We’ll break down the latest video marketing statistics, but also explain what they actually mean – not just for big brands – for you.
And yeah… some of this might challenge what you think you know about video marketing.
Basically, instead of repeating the usual “video is growing” narrative, let’s slow this down and actually analyze what the data is saying, what it really means for your video marketing strategy, and why most companies are still getting it wrong.

The rise of video is real (but misunderstood)
Let’s start with one of the most quoted video marketing statistics in 2026:
- 91% of businesses use video as a marketing tool
- 93% of video marketers say video is important to their overall marketing strategy.

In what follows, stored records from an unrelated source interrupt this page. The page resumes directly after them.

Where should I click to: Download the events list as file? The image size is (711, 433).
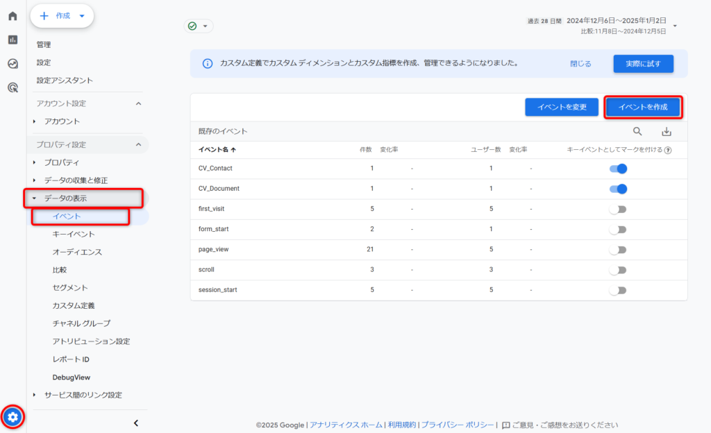(667, 132)
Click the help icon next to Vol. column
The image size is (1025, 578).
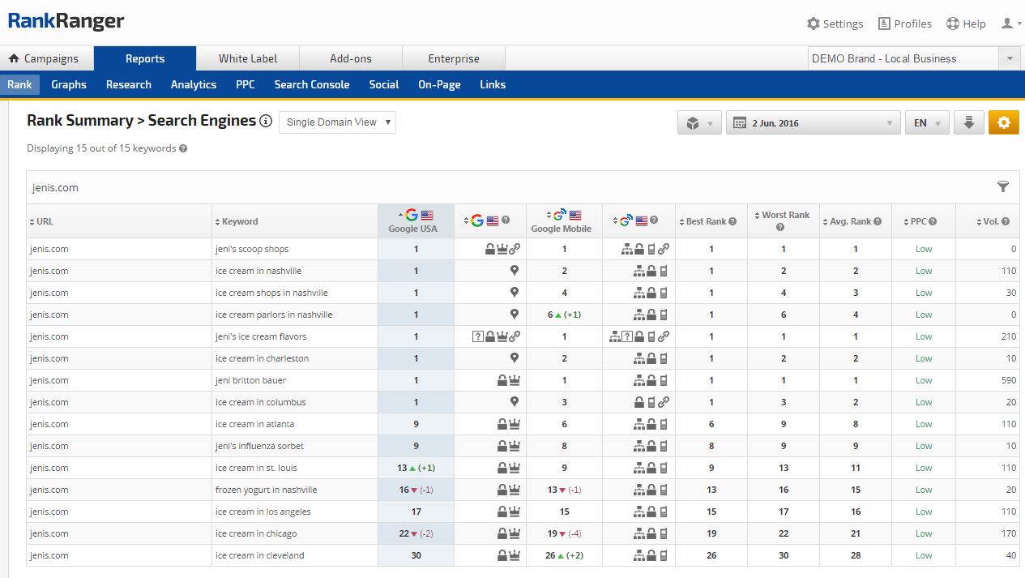[x=1006, y=221]
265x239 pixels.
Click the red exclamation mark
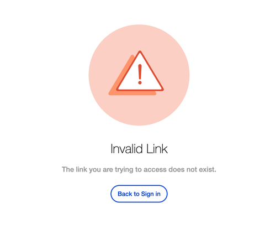pyautogui.click(x=140, y=74)
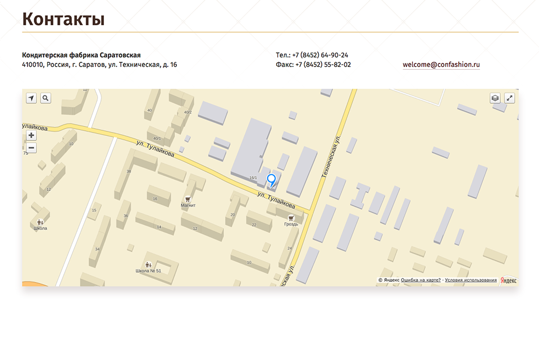Open the map search magnifier tool
The width and height of the screenshot is (539, 347).
click(45, 98)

This signals a level of maturity that very few content formats have achieved in such a short time.
What makes these video marketing statistics even more meaningful is not just adoption, but intent, because…
- 67% of marketers who are not yet using video say they plan to start in 2026, showing that video marketing adoption is still expanding even after reaching what one might call “near saturation levels.”
This is a key signal that video marketing continues to evolve, not plateau, and that businesses still see untapped potential in video content.
This is a key signal that video marketing continues to evolve (not plateau) and that businesses still see untapped potential in video content.

Source: Wyzowl
At the same time, this growth aligns with changes in audience behavior.
- Data shows that more than half of internet users prefer to watch videos instead of consuming text-based content, and this is directly influencing how brands structure their marketing strategy and/or prioritize specific video marketing channels.
This is why modern digital marketing strategies increasingly revolve around video content production, as it allows brands to meet audiences where they already spend time, especially across social media platforms and streaming environments.
- 84% of consumers want to see more video content from brands
Do you know what this means? Demand is growing at the same time as supply.
That stat is the important one. Even though brands are producing more video content, audiences are still asking for more. This means the market isn’t “too crowded,” it’s just more competitive, and competition usually pushes quality up.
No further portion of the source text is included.